**Problem description**
Please retype exactly the lines from the one containing "Viewport: 430px width, 235px" through the end of the records, leaving out the pictures.

**Exercise materials**

*** Block opens ***

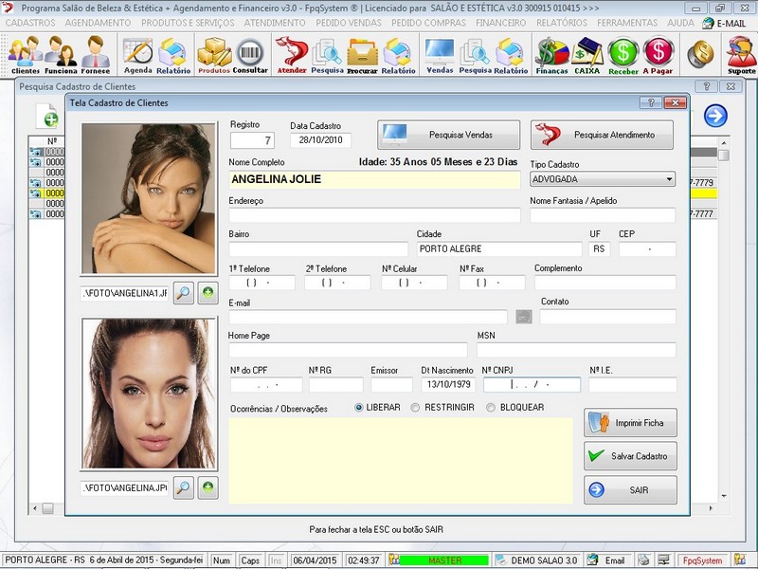
Task: Open the Finanças toolbar icon
Action: 551,55
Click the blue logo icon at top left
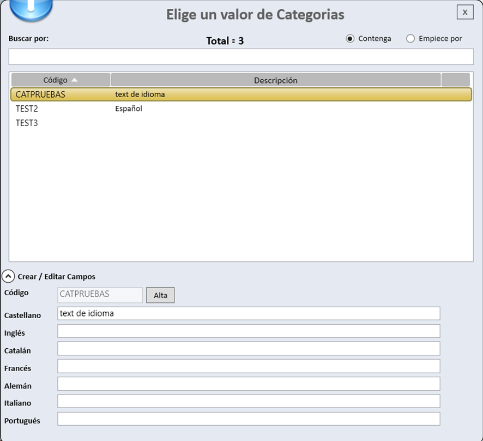The height and width of the screenshot is (441, 483). (x=32, y=9)
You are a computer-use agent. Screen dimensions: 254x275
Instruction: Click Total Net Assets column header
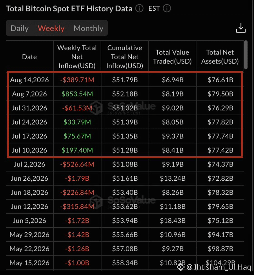pyautogui.click(x=220, y=57)
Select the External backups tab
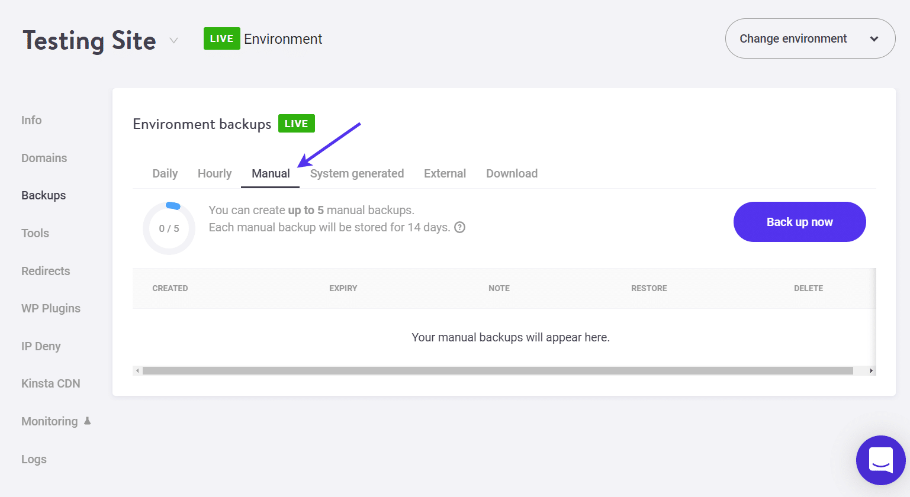The image size is (910, 497). click(445, 173)
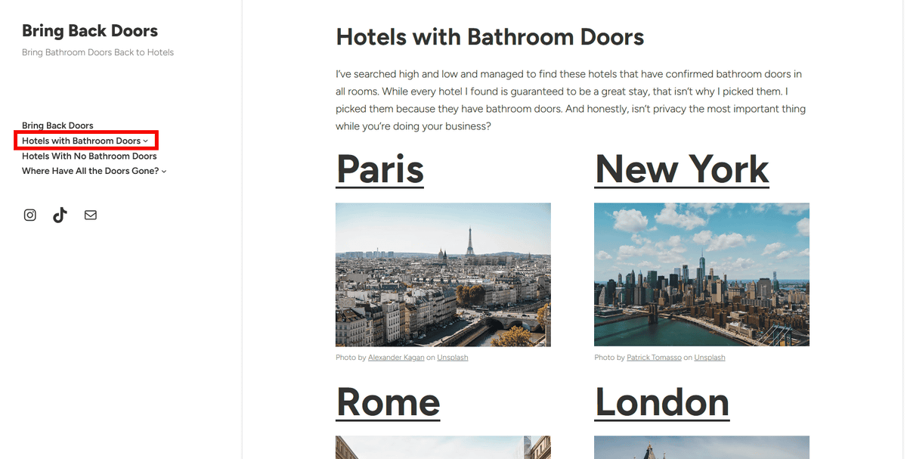Image resolution: width=907 pixels, height=459 pixels.
Task: Open the Paris heading link
Action: (x=380, y=169)
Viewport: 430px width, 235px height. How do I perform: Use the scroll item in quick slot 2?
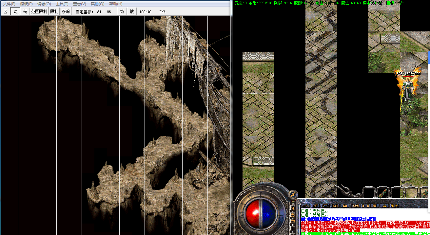[382, 192]
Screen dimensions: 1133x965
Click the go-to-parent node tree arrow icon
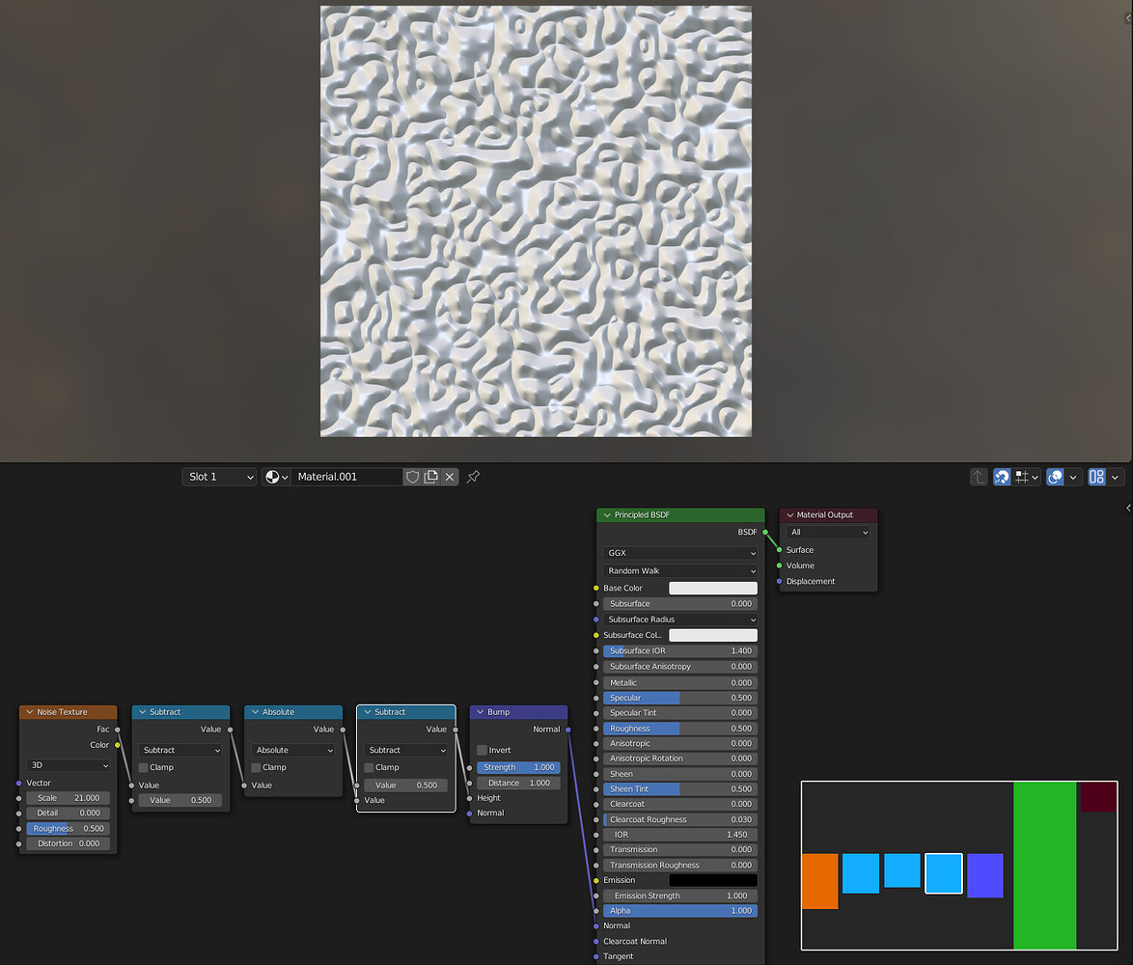(x=979, y=476)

*** Block closes ***

**Task result**
Viewport: 430px width, 235px height. How do I perform: Use the scroll item in quick slot 2?
[382, 192]
Screen dimensions: 1133x965
Click the go-to-parent node tree arrow icon
(x=979, y=476)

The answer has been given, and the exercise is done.